When the cowboy finished singing, he brought two glasses of water to two
women at another booth. As he walked by,
Ralph waved at him and asked him to sit down and talk to him.
“I think I recognise you,” Ralph
said. “You used to play guitar and sing
at the Legion when it was across the street.
Am I right?”
“Oh yes. Those were good times when we had a jam
session happening there every Sunday,” he told Ralph.
“So what is this place?” Ralph asked. “It doesn’t fit any definition of restaurant
or diner that I’ve ever seen. Everybody
seems to know everybody else. You can’t
tell who works here or doesn’t. The girl
I thought was my waitress was up singing and so was the cook. One customer got up and sang and then started
clearing tables. Beer is available but
hardly anyone is drinking alcohol. Kids
are allowed in here but it seems like a nightclub otherwise. They’ve taken out a big table and people are
dancing in the middle of the room. What
is going on?”
The cowboy smiled and said, “Just a
minute. You can ask Shannon, the owner,”
as he motioned for someone behind Ralph to come and take his place.
“Oh, hi! Ralph, isn’t it? I know you.
You were a friend of my Dad’s.
How are you doing? Are you enjoying
yourself here tonight?” she asked with a radiant smile.
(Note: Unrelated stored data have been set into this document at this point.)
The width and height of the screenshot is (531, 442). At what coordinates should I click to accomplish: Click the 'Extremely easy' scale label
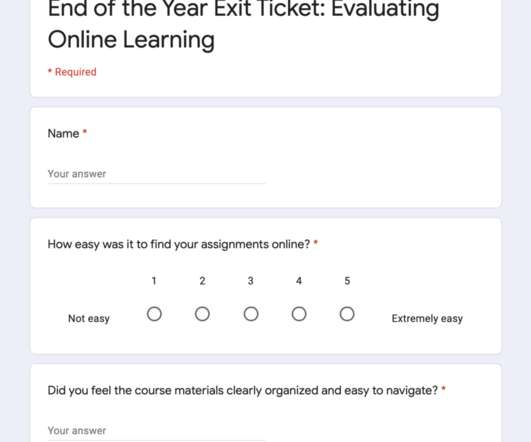tap(427, 318)
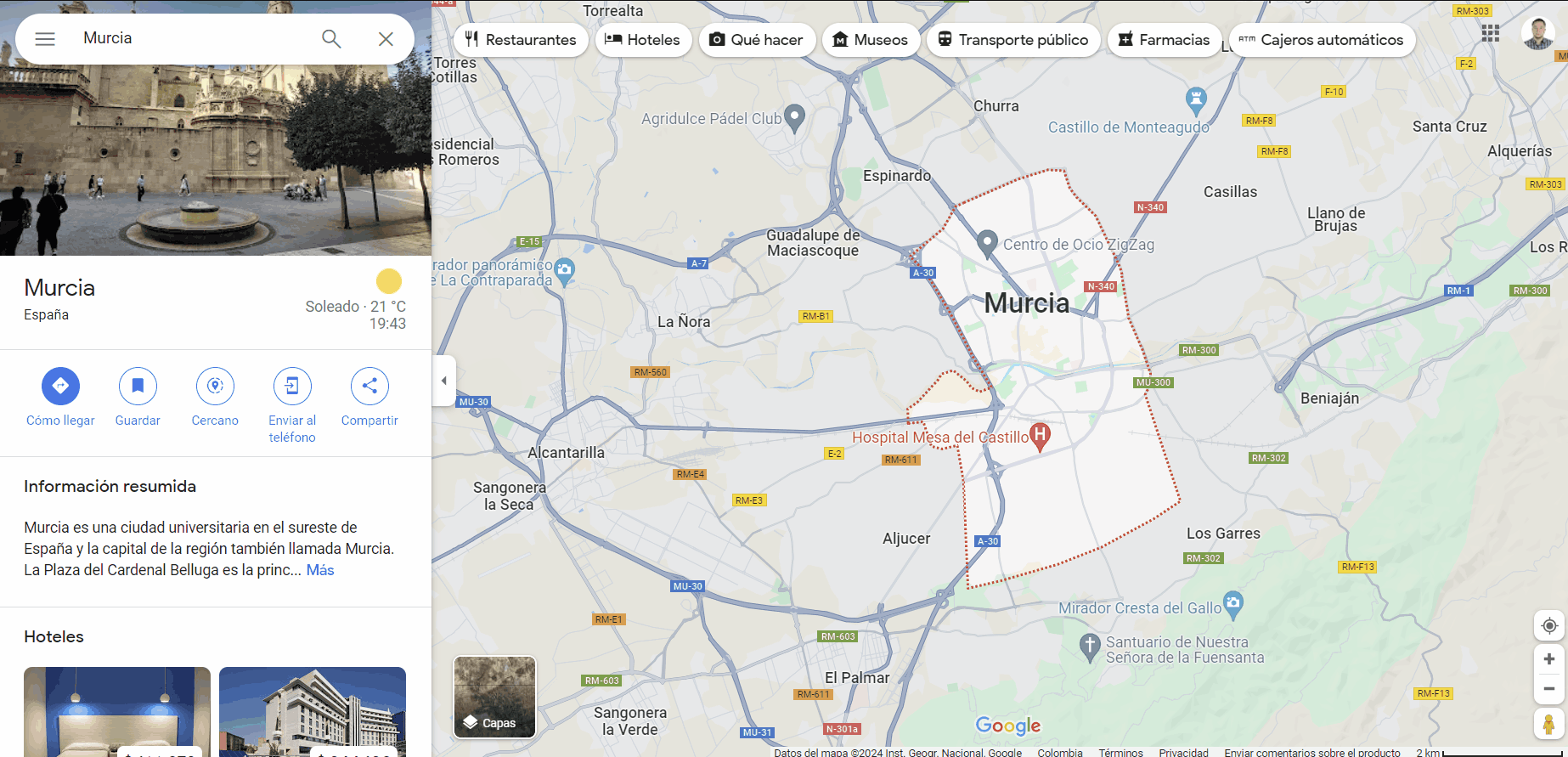Filter map by Restaurantes
The image size is (1568, 757).
tap(521, 40)
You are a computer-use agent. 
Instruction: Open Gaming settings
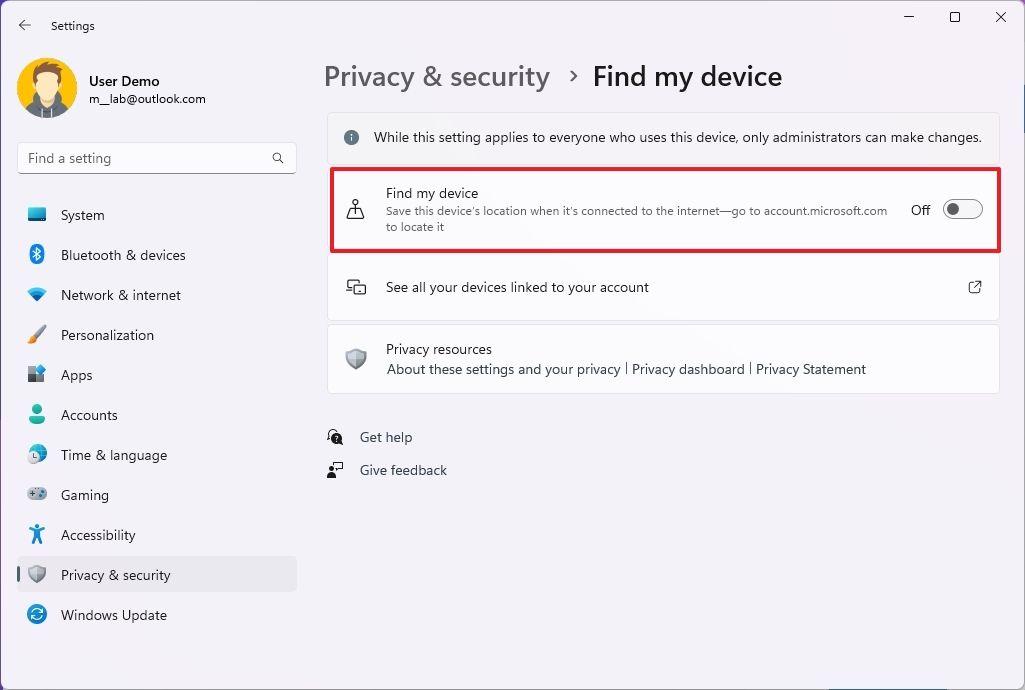(84, 495)
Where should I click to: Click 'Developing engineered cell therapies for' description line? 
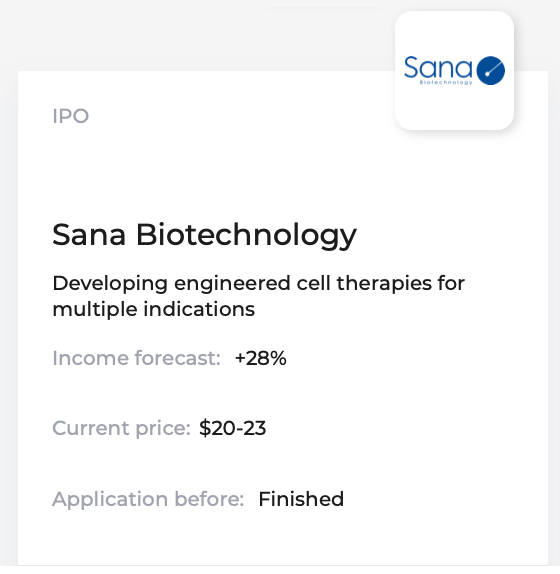258,283
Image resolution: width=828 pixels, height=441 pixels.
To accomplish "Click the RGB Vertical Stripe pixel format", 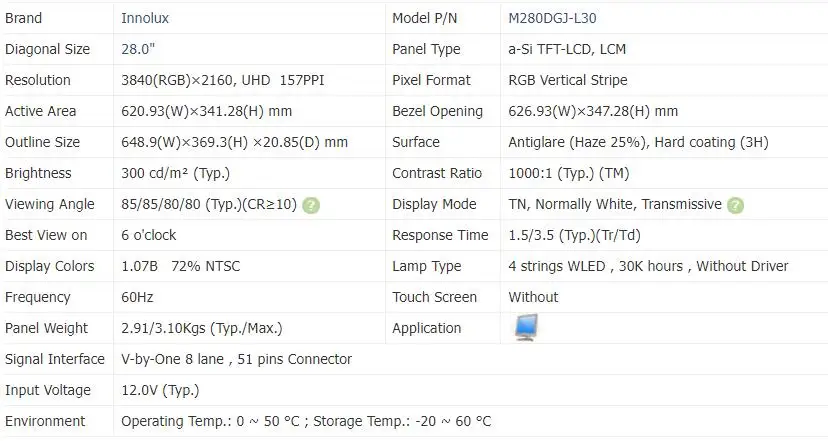I will (x=567, y=80).
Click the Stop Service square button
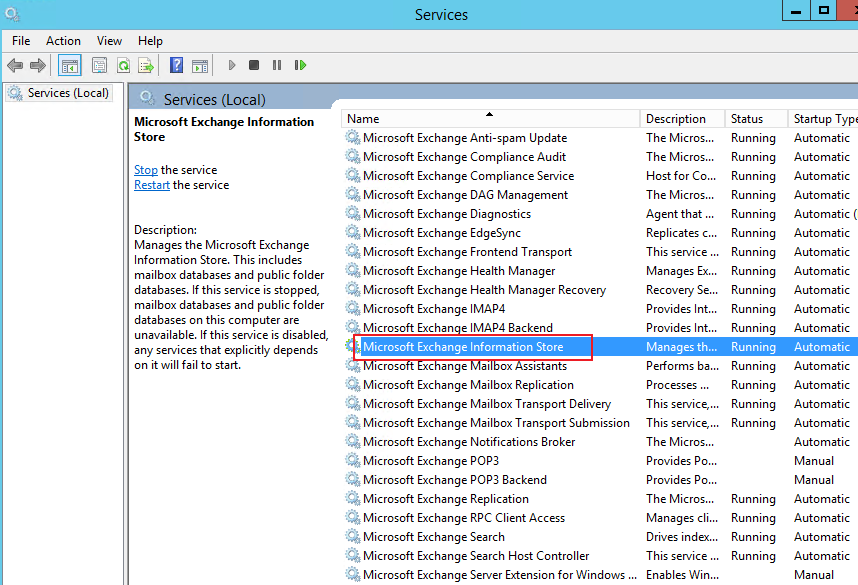 [x=254, y=66]
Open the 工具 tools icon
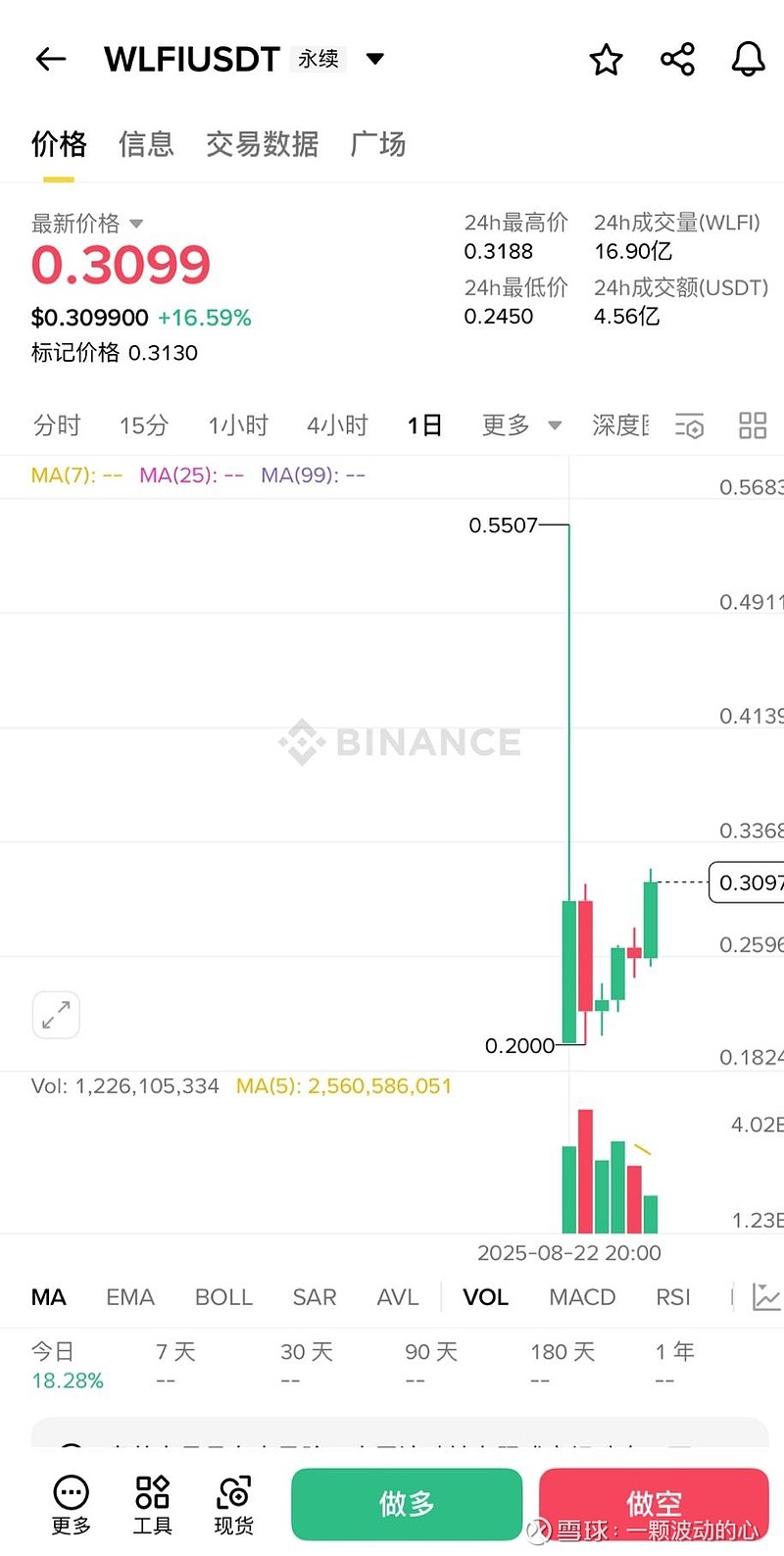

“Shannon, I’m so sorry your Dad passed
away. He was a good man. But what have you done to this place? It’s sure not the same as when he ran it. I’m a sociologist, you know, and this doesn’t
fit any scientific or commercial definition of a restaurant! What is this place?” he asked louder, trying
to be heard over two middle aged men holding hands and singing Johnny Cash’s
“Jackson”.
“It’s still a restaurant. We got another business licence to allow
entertainment. And we already had the
liquor licence. So now we have the
Karaoke happening two nights a week, and this is one of them. Isn’t it wonderful? The place just fills up those two nights,”
she told him.
“But it’s still not like any restaurant. The staff all get up to sing. Customers clear tables. Nobody sits still. People walk around wherever they want, sit
wherever they want. I don’t
understand. What is this place?”
Shannon looked wide-eyed at Ralph and
then reached across the table to pat his hand.
“It’s a family restaurant, Ralph.
That’s what it says outside, Brogan’s Diner. It’s family and friends and the lonely who
come to be together and have a bite to eat, and something to drink and maybe
sing a song and feel like they belong.
That’s what family is, Ralph, and you’re welcome to join us whenever you
want.”
Her name was called over the microphone
as she got up from the table and went to sing her own song. Ralph thought perhaps it was fortunate he had
retired. This place would never have fit
into any of his former research. It
certainly wouldn’t have made it onto any high end restaurant list for best
food, best service, or best entertainment.
Giving up his quest to define the place in concrete terms, he ordered
another beer and wondered if he still had the voice to sing for a crowd.